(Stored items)
========================================================================
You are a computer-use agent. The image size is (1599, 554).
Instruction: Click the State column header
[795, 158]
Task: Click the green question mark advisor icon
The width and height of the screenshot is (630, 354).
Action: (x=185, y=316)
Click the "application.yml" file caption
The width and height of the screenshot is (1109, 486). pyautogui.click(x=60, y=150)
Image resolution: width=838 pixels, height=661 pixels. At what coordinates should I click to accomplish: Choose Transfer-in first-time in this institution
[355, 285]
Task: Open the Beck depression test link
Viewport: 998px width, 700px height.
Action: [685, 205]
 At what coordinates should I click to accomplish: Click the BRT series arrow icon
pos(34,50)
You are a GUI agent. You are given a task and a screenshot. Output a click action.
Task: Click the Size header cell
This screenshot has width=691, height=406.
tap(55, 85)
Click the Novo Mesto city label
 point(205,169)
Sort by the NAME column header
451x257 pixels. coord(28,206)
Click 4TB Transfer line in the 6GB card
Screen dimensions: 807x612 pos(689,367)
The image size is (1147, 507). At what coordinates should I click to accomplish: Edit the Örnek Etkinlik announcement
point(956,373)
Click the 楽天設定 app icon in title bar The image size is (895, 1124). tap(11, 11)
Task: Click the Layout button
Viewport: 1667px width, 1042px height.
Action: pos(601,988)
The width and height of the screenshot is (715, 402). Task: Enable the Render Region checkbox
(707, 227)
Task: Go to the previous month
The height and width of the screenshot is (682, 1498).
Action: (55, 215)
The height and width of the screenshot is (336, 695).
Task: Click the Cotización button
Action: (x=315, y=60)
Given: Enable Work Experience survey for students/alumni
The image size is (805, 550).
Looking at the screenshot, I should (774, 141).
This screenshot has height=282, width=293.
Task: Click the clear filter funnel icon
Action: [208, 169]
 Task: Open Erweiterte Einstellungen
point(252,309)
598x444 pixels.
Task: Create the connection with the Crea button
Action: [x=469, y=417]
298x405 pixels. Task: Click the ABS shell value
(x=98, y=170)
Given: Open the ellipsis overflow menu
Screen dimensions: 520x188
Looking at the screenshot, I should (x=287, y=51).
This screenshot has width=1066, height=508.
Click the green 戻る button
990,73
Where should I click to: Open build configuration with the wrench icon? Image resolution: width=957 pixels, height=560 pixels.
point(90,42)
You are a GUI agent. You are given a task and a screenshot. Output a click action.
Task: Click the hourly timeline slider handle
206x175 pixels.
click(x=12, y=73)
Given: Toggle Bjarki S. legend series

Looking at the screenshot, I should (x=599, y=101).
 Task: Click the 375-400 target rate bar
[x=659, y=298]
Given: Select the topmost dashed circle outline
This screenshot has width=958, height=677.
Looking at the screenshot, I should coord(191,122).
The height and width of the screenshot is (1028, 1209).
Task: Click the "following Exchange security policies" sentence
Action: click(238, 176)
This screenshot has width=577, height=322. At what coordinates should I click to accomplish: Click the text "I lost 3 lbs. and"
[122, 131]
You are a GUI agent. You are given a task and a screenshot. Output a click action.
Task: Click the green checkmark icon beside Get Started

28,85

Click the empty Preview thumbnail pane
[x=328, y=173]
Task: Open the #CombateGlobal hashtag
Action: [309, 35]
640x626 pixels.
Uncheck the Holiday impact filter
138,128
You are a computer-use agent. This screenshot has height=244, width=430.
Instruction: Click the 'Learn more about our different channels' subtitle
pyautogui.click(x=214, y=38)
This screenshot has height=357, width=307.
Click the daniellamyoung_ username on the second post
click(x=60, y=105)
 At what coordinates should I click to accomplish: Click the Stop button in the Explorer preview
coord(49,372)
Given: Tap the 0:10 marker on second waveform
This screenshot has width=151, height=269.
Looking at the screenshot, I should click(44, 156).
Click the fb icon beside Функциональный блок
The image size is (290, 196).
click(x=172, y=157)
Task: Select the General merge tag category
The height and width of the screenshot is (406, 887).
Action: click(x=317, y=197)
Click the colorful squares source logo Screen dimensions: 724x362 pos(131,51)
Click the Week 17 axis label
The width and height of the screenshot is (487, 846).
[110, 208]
========================================================================
Every entry must be duplicated exactly as it stands.

**Response below:**
You are a computer-use agent. The image size is (1599, 554).
Instruction: Click the State column header
[795, 158]
Task: Click the green question mark advisor icon
The width and height of the screenshot is (630, 354).
Action: (x=185, y=316)
Click the "application.yml" file caption
The width and height of the screenshot is (1109, 486). pyautogui.click(x=60, y=150)
Image resolution: width=838 pixels, height=661 pixels. At what coordinates should I click to accomplish: Choose Transfer-in first-time in this institution
[355, 285]
Task: Open the Beck depression test link
Viewport: 998px width, 700px height.
Action: [685, 205]
 At what coordinates should I click to accomplish: Click the BRT series arrow icon
pos(34,50)
You are a GUI agent. You are given a task and a screenshot. Output a click action.
Task: Click the Size header cell
This screenshot has width=691, height=406.
tap(55, 85)
Click the Novo Mesto city label
 point(205,169)
Sort by the NAME column header
451x257 pixels. coord(28,206)
Click 4TB Transfer line in the 6GB card
Screen dimensions: 807x612 pos(689,367)
The image size is (1147, 507). At what coordinates should I click to accomplish: Edit the Örnek Etkinlik announcement
point(956,373)
Click the 楽天設定 app icon in title bar The image size is (895, 1124). tap(11, 11)
Task: Click the Layout button
Viewport: 1667px width, 1042px height.
Action: pos(601,988)
The width and height of the screenshot is (715, 402). Task: Enable the Render Region checkbox
(707, 227)
Task: Go to the previous month
The height and width of the screenshot is (682, 1498).
Action: (55, 215)
The height and width of the screenshot is (336, 695).
Task: Click the Cotización button
Action: (x=315, y=60)
Given: Enable Work Experience survey for students/alumni
The image size is (805, 550).
Looking at the screenshot, I should (774, 141).
This screenshot has height=282, width=293.
Task: Click the clear filter funnel icon
Action: [208, 169]
 Task: Open Erweiterte Einstellungen
point(252,309)
598x444 pixels.
Task: Create the connection with the Crea button
Action: [x=469, y=417]
298x405 pixels. Task: Click the ABS shell value
(x=98, y=170)
Given: Open the ellipsis overflow menu
Screen dimensions: 520x188
Looking at the screenshot, I should (x=287, y=51).
This screenshot has width=1066, height=508.
Click the green 戻る button
990,73
Where should I click to: Open build configuration with the wrench icon? Image resolution: width=957 pixels, height=560 pixels.
point(90,42)
You are a GUI agent. You are given a task and a screenshot. Output a click action.
Task: Click the hourly timeline slider handle
206x175 pixels.
click(x=12, y=73)
Given: Toggle Bjarki S. legend series

Looking at the screenshot, I should (x=599, y=101).
 Task: Click the 375-400 target rate bar
[x=659, y=298]
Given: Select the topmost dashed circle outline
This screenshot has width=958, height=677.
Looking at the screenshot, I should coord(191,122).
The height and width of the screenshot is (1028, 1209).
Task: Click the "following Exchange security policies" sentence
Action: click(238, 176)
This screenshot has width=577, height=322. At what coordinates should I click to accomplish: Click the text "I lost 3 lbs. and"
[122, 131]
You are a GUI agent. You are given a task and a screenshot. Output a click action.
Task: Click the green checkmark icon beside Get Started

28,85

Click the empty Preview thumbnail pane
[x=328, y=173]
Task: Open the #CombateGlobal hashtag
Action: [309, 35]
640x626 pixels.
Uncheck the Holiday impact filter
138,128
You are a computer-use agent. This screenshot has height=244, width=430.
Instruction: Click the 'Learn more about our different channels' subtitle
pyautogui.click(x=214, y=38)
This screenshot has height=357, width=307.
Click the daniellamyoung_ username on the second post
click(x=60, y=105)
 At what coordinates should I click to accomplish: Click the Stop button in the Explorer preview
coord(49,372)
Given: Tap the 0:10 marker on second waveform
This screenshot has width=151, height=269.
Looking at the screenshot, I should click(44, 156).
Click the fb icon beside Функциональный блок
The image size is (290, 196).
click(x=172, y=157)
Task: Select the General merge tag category
The height and width of the screenshot is (406, 887).
Action: click(x=317, y=197)
Click the colorful squares source logo Screen dimensions: 724x362 pos(131,51)
Click the Week 17 axis label
The width and height of the screenshot is (487, 846).
[110, 208]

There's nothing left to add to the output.